* Aim: Edit the rows from the beginning through the line containing "pyautogui.click(x=689, y=187)", inclusive. Replace "heading" with "title" and change nothing else.

* Input data:
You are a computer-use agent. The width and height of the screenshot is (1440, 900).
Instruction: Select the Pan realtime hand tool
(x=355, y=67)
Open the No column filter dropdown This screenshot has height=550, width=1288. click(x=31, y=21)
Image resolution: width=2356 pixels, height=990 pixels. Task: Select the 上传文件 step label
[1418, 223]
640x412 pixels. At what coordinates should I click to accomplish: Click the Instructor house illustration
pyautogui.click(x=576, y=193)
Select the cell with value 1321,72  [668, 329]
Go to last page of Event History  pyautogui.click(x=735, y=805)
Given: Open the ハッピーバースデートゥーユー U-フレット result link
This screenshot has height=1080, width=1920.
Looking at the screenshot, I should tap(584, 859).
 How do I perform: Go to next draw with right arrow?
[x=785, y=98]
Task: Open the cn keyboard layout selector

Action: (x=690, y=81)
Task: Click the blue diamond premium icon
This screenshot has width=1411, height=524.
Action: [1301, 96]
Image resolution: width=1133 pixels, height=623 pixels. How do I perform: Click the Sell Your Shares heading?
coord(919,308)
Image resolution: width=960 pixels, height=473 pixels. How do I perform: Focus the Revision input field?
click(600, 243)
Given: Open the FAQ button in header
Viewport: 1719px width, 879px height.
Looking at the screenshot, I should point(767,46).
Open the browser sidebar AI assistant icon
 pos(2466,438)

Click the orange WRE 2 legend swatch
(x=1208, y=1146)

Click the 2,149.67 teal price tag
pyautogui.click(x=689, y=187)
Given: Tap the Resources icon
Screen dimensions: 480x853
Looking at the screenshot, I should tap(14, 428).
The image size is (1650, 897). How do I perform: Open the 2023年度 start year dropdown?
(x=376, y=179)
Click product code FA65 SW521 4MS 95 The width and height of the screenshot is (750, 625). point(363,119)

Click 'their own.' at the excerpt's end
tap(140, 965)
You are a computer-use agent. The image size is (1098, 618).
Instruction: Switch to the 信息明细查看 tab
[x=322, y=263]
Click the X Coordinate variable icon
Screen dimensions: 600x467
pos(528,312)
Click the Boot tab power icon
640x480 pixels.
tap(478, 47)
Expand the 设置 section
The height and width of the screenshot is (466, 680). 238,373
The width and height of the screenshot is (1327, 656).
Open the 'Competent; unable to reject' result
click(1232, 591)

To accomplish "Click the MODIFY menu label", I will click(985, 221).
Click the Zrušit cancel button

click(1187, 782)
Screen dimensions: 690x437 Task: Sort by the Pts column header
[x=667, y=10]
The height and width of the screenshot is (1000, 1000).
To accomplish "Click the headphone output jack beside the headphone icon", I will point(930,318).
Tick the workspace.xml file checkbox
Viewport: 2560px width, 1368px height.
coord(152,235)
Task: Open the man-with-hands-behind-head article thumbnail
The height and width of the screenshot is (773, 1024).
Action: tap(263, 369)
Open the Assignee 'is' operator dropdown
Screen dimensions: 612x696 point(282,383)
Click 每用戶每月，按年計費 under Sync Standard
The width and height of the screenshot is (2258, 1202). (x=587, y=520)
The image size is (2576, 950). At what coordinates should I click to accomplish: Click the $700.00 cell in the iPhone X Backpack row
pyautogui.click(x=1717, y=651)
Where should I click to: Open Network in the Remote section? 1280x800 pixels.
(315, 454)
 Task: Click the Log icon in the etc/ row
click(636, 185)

* Response:
You are a computer-use agent. The width and height of the screenshot is (1440, 900).
Instruction: Select the Pan realtime hand tool
(x=355, y=67)
Open the No column filter dropdown This screenshot has height=550, width=1288. click(x=31, y=21)
Image resolution: width=2356 pixels, height=990 pixels. Task: Select the 上传文件 step label
[1418, 223]
640x412 pixels. At what coordinates should I click to accomplish: Click the Instructor house illustration
pyautogui.click(x=576, y=193)
Select the cell with value 1321,72  [668, 329]
Go to last page of Event History  pyautogui.click(x=735, y=805)
Given: Open the ハッピーバースデートゥーユー U-フレット result link
This screenshot has height=1080, width=1920.
Looking at the screenshot, I should tap(584, 859).
 How do I perform: Go to next draw with right arrow?
[x=785, y=98]
Task: Open the cn keyboard layout selector

Action: (x=690, y=81)
Task: Click the blue diamond premium icon
This screenshot has width=1411, height=524.
Action: [1301, 96]
Image resolution: width=1133 pixels, height=623 pixels. How do I perform: Click the Sell Your Shares title?
coord(919,308)
Image resolution: width=960 pixels, height=473 pixels. How do I perform: Focus the Revision input field?
click(600, 243)
Given: Open the FAQ button in header
Viewport: 1719px width, 879px height.
Looking at the screenshot, I should point(767,46).
Open the browser sidebar AI assistant icon
 pos(2466,438)

Click the orange WRE 2 legend swatch
(x=1208, y=1146)

Click the 2,149.67 teal price tag
pyautogui.click(x=689, y=187)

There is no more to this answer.